In the video, Jamie McIntyre, an Australian who has previously shared COVID-related misinformation on multiple occasions (see
here,
here,
here,
here and
here), claims: "I'll pay a million dollars for a single autopsy to prove that a single person has died of COVID because here is clearly what I'm saying: no one has died of COVID. COVID does not exist. One million dollars, not for five million autopsies, for a single autopsy that can clinically, independently prove a person has died of COVID." (video mark 6 min 47 secs)
Linda Iles, head of forensic pathology services at the
Victorian Institute of Forensic Medicine, said she has personally conducted autopsies where there "is no doubt that these patients have died from COVID 19".
"In our institution we've conducted autopsies that confirm deaths from COVID-19, with and without comorbidities, during Victoria's second and third waves," she told
AAP FactCheck in an email.
Dr Iles said the results of those autopsies can be split into three categories: death from COVID-19; death from COVID-19 and pre-existing morbidities; and cases where COVID-19 was coincidental to death.
In the first category, the cause of death was "straightforward" as the only pathological changes were due to SARS-CoV 2 infection, she said.

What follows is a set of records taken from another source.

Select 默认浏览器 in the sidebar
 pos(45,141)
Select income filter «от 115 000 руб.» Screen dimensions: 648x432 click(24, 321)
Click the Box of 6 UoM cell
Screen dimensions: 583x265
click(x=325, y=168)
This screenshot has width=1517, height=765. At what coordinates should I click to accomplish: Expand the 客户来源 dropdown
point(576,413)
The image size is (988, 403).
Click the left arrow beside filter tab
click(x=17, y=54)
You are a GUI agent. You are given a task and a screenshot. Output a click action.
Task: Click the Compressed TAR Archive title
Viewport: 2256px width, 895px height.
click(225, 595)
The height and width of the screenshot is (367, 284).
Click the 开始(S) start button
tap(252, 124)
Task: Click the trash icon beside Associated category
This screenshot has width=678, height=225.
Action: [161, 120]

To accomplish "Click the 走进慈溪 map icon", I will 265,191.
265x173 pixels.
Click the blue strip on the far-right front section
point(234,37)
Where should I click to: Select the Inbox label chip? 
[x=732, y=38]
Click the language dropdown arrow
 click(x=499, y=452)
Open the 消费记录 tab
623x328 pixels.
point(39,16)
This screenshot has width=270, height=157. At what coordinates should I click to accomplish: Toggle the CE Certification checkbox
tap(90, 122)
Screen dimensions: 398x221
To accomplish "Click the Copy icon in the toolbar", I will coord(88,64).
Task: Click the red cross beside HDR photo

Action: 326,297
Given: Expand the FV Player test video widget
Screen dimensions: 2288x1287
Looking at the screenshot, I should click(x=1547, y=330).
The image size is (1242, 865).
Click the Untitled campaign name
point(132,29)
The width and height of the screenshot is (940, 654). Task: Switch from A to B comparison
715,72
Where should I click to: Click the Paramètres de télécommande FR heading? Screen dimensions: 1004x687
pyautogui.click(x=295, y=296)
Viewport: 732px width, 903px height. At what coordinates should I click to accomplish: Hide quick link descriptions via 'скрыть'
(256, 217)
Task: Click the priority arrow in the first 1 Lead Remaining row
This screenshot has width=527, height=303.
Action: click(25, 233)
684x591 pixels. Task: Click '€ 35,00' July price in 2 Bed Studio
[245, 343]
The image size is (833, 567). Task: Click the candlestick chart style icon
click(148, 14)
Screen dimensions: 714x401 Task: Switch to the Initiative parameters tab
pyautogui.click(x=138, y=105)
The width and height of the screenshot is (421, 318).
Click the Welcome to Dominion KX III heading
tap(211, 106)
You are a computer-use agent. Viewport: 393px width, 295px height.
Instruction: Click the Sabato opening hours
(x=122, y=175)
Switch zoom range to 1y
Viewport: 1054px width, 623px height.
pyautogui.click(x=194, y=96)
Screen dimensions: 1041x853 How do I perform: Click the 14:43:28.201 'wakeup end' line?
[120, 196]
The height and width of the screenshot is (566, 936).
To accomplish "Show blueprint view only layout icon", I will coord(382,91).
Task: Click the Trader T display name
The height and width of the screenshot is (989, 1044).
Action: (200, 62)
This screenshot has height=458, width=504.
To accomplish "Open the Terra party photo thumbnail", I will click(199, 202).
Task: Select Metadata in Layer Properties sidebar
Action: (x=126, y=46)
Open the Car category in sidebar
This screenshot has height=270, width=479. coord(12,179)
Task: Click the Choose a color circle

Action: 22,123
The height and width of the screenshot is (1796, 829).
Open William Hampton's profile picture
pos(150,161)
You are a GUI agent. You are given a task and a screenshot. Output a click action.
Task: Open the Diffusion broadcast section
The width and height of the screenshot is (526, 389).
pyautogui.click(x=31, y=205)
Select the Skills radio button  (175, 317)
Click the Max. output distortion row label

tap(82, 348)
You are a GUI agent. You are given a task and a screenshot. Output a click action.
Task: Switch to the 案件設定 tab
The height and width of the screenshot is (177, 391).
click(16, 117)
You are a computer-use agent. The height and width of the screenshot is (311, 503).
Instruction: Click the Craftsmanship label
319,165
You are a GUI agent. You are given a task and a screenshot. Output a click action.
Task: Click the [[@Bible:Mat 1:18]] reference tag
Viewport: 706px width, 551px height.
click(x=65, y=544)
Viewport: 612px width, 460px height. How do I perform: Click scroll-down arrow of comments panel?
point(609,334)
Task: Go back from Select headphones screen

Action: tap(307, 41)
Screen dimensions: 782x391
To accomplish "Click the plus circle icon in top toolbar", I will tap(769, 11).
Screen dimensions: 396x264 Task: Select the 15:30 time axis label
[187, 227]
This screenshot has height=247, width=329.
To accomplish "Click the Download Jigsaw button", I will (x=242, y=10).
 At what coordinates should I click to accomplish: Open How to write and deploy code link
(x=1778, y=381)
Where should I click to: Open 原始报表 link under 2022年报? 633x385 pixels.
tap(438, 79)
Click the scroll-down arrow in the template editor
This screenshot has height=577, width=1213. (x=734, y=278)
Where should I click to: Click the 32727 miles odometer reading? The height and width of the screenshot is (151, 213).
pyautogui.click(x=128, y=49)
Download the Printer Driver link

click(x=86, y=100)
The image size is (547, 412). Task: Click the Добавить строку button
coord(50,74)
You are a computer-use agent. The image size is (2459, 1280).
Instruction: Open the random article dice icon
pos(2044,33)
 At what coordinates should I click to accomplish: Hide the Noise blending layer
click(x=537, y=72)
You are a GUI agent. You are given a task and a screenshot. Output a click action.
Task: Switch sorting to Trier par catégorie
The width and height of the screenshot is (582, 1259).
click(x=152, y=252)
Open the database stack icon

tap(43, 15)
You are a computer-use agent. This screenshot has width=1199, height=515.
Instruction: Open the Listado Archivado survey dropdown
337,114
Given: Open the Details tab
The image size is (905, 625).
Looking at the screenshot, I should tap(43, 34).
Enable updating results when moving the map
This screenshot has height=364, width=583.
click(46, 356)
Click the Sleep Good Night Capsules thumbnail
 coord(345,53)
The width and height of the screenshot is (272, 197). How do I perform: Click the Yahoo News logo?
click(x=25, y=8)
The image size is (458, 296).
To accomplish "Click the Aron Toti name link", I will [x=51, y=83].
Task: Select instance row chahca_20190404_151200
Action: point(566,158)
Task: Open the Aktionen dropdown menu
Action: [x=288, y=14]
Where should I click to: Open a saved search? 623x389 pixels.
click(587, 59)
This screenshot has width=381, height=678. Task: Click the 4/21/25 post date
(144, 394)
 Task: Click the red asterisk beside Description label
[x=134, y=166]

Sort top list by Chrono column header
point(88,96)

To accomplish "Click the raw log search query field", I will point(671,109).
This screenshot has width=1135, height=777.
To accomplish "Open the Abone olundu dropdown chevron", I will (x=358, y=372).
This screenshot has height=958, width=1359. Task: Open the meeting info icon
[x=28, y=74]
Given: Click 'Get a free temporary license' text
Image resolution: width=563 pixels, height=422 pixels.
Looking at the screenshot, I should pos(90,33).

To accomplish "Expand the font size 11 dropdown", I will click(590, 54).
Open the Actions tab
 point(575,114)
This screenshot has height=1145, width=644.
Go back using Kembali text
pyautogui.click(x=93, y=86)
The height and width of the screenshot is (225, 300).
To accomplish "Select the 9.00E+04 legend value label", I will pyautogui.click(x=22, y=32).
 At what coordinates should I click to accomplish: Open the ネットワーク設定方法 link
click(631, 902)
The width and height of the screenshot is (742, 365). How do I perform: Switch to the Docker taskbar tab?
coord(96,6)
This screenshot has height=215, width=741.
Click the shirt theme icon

Most commonly, this consisted of
diffuse alveolar damage in the lung.
But when a patient has pre-existing conditions, establishing whether a death is "from" or "with" COVID-19
can be more difficult.
Dr Iles said it wasn't always possible to measure the degrees to which a person's comorbidities and COVID-19 contributed to their death, although comorbidities normally made a patient more vulnerable to the effects of the coronavirus.
Professor Roger Byard, the George Richard Marks Chair of Pathology at the University of Adelaide and a senior forensic pathologist at
Forensic Science SA, said the claim in the video is "simply not true".
"If an individual has been quite well and has developed progressively severe respiratory symptoms and signs and tests positive for COVID prior to dying, then it is very probable that their death was due to COVID," he said in an email.
Prof Byard told
AAP FactCheck there were "numerous publications in peer-reviewed media on autopsy findings in deaths due to COVID infection - it is difficult to understand why this was not found".
"It would appear to me that the author of the video owes a million dollars to a very large number of pathologists and medical frontline workers worldwide," he said.
Entering the search term "COVID autopsy" into
Pubmed, the United States National Library of Medicine database at the National Institutes of Health,
returns more than 850 studies related to COVID-19 and autopsies, many from early in the pandemic.
Among them is
a case report, published in The Lancet Respiratory Medicine, about the autopsy of a 50-year-old man who died from COVID-19 in China in January 2020, a
US study on the autopsy of a 77-year-old man who died from COVID-19 in March 2020, and
an Italian study into the autopsies of 22 COVID-19 patients, four of whom "were healthy prior to hospital admission and had no known medical comorbidities".
A
June 2020 study details autopsies from 80 COVID-related deaths in the German state of Hamburg. It found 57 of the 80 deaths were "definite" COVID-19 deaths, while four were attributed to other causes. The remainder were either "probable" or "possible" COVID-19 deaths.
One of the study co-authors,
Professor Jan-Peter Sperhake from
University Medical Center Hamburg-Eppendorf, told
AAP FactCheck: "Of course we can prove that people are dying from COVID-19."
"We have autopsied a great many people who have died from the disease ... the problem is that conspiracy theorists do not accept scientific evidence," he said in an email.
Prof Sperhake
has previously argued that autopsies have been underused with COVID-19 victims -
possibly due to concerns that corpses may be contagious - but told
AAP FactCheck they "are now much more common and accepted than they were at the beginning of the pandemic".
The Verdict
The claim that no autopsy has proven people have died from COVID-19 is false. SARS-CoV-2 infection has been determined as the primary cause of death in numerous documented autopsies around the world. Experts also told
AAP FactCheck they had personally conducted autopsies on COVID-19 patients that showed the disease led to their deaths.
False - The content has no basis in fact.